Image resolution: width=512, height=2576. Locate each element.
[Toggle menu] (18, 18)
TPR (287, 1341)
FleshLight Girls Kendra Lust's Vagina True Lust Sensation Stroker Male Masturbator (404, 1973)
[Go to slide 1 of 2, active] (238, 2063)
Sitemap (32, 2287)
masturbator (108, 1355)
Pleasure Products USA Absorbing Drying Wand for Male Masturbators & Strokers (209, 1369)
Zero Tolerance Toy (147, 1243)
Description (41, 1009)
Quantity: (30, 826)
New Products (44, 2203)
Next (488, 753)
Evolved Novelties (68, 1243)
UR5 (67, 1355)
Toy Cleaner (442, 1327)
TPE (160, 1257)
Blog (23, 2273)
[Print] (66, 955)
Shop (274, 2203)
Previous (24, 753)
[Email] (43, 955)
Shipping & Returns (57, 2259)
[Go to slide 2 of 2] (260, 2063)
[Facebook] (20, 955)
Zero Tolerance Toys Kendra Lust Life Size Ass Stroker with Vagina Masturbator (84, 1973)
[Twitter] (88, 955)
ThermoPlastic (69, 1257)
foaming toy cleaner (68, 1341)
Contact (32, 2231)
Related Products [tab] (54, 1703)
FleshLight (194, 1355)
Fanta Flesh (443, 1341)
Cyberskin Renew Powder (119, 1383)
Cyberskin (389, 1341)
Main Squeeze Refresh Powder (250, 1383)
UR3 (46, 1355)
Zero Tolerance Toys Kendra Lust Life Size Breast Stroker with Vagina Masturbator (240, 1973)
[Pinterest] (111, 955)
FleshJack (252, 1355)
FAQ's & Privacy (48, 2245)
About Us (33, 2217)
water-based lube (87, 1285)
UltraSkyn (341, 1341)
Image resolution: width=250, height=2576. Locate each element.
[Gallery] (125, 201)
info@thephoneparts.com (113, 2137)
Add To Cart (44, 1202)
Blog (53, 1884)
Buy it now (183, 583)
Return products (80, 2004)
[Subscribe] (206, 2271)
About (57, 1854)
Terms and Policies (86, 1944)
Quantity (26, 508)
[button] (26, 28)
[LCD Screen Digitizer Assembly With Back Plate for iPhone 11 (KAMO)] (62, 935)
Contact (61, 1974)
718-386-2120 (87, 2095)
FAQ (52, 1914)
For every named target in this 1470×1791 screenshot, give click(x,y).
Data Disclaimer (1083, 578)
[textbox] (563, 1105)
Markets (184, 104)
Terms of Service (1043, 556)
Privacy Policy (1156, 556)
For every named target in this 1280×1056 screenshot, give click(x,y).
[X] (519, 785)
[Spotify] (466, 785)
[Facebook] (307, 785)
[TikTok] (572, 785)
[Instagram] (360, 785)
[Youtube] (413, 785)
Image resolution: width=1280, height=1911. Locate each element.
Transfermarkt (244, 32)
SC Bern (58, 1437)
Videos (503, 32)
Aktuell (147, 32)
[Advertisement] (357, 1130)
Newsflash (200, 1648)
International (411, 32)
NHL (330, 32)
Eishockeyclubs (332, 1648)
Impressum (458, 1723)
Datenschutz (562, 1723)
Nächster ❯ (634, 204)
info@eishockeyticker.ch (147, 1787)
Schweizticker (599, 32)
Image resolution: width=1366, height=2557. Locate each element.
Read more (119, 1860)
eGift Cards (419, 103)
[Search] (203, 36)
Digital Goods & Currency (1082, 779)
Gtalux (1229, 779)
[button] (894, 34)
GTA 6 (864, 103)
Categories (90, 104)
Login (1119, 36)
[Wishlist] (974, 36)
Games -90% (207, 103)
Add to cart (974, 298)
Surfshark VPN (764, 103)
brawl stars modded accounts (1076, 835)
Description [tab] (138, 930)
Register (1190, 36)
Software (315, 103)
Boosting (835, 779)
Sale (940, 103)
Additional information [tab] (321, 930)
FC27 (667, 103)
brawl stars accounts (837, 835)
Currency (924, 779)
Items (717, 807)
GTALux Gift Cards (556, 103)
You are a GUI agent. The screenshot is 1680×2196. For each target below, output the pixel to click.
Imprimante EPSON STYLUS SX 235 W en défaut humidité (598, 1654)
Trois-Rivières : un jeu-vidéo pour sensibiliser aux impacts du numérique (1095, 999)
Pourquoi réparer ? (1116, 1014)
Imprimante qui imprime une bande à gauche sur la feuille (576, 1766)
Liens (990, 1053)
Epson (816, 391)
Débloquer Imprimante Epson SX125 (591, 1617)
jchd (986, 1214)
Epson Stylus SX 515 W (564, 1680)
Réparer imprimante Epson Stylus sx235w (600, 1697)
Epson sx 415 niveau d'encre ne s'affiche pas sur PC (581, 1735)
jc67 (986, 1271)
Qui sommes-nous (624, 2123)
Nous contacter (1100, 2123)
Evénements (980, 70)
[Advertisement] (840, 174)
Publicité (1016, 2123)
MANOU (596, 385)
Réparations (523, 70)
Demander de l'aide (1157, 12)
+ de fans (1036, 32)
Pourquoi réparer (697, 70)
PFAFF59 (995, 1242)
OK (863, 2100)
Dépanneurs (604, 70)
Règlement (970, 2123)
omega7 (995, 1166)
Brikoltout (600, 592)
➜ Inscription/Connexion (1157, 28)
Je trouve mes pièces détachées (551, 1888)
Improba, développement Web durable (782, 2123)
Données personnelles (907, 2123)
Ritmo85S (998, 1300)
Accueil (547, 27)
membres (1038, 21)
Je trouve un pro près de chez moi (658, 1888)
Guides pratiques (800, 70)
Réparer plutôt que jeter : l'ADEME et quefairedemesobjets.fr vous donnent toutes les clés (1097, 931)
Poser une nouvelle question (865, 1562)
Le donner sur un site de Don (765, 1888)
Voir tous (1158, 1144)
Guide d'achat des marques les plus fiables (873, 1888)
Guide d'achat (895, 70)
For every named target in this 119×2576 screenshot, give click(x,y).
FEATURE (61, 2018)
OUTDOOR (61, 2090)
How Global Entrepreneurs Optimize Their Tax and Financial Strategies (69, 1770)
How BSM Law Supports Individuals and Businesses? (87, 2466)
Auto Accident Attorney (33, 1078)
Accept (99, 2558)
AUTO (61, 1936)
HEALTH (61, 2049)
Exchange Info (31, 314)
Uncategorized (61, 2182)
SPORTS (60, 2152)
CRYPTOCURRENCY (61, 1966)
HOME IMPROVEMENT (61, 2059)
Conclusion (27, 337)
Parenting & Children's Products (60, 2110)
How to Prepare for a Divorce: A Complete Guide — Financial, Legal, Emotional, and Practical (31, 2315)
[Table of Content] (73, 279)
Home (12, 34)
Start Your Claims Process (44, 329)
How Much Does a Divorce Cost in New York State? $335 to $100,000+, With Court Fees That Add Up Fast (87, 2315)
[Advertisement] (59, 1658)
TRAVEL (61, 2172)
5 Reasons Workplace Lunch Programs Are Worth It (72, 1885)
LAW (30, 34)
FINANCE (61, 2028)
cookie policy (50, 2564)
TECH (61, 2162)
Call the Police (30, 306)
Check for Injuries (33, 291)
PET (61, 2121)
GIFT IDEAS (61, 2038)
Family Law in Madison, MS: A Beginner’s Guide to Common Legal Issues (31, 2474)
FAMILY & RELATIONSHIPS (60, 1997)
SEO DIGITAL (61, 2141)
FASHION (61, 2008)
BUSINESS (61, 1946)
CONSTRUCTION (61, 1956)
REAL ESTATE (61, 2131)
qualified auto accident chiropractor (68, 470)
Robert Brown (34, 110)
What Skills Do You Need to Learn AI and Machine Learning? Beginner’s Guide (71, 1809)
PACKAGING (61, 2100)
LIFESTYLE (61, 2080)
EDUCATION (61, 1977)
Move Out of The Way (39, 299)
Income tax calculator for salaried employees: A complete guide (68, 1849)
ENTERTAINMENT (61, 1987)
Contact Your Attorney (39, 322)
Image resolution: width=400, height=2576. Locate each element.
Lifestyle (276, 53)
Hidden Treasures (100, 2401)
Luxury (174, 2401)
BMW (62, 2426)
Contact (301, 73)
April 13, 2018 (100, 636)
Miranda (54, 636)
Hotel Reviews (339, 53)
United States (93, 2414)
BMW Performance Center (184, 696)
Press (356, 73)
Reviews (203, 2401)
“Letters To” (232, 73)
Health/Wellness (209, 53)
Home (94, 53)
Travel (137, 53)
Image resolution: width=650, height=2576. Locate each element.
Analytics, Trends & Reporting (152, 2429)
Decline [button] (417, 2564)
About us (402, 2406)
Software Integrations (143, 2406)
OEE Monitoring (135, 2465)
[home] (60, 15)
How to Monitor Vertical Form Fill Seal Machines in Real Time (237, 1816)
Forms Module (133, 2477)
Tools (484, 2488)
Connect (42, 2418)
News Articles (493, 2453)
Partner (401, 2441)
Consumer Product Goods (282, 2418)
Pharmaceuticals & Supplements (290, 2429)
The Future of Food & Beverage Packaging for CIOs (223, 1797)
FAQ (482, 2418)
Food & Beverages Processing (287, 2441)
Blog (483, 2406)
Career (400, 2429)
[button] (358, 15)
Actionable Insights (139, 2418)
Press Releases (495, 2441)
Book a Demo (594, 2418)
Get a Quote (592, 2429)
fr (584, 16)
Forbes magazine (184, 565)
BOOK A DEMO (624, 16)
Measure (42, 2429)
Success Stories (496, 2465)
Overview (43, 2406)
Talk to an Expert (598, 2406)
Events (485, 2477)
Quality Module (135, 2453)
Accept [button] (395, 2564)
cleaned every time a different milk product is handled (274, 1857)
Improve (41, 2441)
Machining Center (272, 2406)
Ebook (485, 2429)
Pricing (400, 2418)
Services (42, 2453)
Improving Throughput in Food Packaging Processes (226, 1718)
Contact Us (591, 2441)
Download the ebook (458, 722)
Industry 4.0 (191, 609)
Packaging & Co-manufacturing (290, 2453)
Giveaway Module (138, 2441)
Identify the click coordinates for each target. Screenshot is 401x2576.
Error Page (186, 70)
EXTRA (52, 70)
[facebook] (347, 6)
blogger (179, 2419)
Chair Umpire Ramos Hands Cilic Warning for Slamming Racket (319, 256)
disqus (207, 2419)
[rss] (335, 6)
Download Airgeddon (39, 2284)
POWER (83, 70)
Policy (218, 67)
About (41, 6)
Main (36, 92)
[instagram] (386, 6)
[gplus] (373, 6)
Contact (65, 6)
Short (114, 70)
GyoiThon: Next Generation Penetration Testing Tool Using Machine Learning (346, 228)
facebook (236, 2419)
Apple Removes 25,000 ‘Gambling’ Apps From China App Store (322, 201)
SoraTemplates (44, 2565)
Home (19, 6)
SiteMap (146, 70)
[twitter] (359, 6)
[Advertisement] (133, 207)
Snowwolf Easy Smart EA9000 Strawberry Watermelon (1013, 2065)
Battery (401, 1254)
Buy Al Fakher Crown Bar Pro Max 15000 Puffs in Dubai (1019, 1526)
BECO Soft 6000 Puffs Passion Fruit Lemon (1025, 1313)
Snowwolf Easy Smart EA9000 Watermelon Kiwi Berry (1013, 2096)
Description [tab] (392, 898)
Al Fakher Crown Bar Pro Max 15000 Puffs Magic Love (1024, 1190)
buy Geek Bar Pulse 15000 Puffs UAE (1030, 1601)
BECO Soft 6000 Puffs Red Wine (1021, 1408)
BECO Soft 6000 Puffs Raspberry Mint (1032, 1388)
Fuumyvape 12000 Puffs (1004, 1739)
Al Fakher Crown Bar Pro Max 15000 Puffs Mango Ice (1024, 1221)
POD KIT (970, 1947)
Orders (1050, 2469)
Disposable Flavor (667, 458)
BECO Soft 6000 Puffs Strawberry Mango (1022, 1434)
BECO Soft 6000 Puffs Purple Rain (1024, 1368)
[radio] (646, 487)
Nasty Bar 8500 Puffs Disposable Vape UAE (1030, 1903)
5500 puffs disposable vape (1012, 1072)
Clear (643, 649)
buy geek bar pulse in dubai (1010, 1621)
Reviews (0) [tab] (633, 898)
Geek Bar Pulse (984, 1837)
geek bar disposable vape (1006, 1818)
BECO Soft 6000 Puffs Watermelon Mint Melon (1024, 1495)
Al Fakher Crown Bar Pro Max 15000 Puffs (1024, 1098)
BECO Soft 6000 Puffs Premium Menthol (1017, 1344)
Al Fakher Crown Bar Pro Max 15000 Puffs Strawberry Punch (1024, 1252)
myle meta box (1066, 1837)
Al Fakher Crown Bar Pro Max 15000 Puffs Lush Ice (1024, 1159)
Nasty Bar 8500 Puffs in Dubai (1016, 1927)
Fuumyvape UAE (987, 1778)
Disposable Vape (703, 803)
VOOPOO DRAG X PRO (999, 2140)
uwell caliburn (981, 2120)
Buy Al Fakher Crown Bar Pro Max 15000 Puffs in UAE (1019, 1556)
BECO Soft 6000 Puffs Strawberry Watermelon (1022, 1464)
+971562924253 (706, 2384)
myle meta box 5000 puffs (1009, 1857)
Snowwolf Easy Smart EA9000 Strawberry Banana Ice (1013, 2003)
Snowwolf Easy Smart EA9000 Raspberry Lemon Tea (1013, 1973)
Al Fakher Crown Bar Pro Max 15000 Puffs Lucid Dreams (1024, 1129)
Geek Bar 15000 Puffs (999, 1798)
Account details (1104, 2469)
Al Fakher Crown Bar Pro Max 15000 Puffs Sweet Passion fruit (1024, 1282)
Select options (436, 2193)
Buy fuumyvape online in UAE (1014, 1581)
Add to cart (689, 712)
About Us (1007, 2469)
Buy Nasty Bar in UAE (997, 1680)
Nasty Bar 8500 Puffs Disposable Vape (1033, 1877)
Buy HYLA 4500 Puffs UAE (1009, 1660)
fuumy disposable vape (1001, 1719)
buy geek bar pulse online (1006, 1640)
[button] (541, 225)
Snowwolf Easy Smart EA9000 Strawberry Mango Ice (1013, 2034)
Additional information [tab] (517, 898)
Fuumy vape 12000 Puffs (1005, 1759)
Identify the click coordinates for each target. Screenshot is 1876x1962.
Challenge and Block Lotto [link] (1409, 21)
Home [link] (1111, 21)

Assignment → In the listing above, locate the line with "Partner (401, 2441)" and the line with "facebook (236, 2419)", then extract exactly those lines and every line between them, and nothing more.

Completed exercise →
Partner (401, 2441)
Consumer Product Goods (282, 2418)
Pharmaceuticals & Supplements (290, 2429)
The Future of Food & Beverage Packaging for CIOs (223, 1797)
FAQ (482, 2418)
Food & Beverages Processing (287, 2441)
Blog (483, 2406)
Career (400, 2429)
[button] (358, 15)
Actionable Insights (139, 2418)
Press Releases (495, 2441)
Book a Demo (594, 2418)
Get a Quote (592, 2429)
fr (584, 16)
Forbes magazine (184, 565)
BOOK A DEMO (624, 16)
Measure (42, 2429)
Success Stories (496, 2465)
Overview (43, 2406)
Talk to an Expert (598, 2406)
Events (485, 2477)
Quality Module (135, 2453)
Accept [button] (395, 2564)
cleaned every time a different milk product is handled (274, 1857)
Improve (41, 2441)
Machining Center (272, 2406)
Ebook (485, 2429)
Pricing (400, 2418)
Services (42, 2453)
Improving Throughput in Food Packaging Processes (226, 1718)
Contact Us (591, 2441)
Download the ebook (458, 722)
Industry 4.0 (191, 609)
Packaging & Co-manufacturing (290, 2453)
Giveaway Module (138, 2441)
Identify the click coordinates for each target. Screenshot is 401x2576.
Error Page (186, 70)
EXTRA (52, 70)
[facebook] (347, 6)
blogger (179, 2419)
Chair Umpire Ramos Hands Cilic Warning for Slamming Racket (319, 256)
disqus (207, 2419)
[rss] (335, 6)
Download Airgeddon (39, 2284)
POWER (83, 70)
Policy (218, 67)
About (41, 6)
Main (36, 92)
[instagram] (386, 6)
[gplus] (373, 6)
Contact (65, 6)
Short (114, 70)
GyoiThon: Next Generation Penetration Testing Tool Using Machine Learning (346, 228)
facebook (236, 2419)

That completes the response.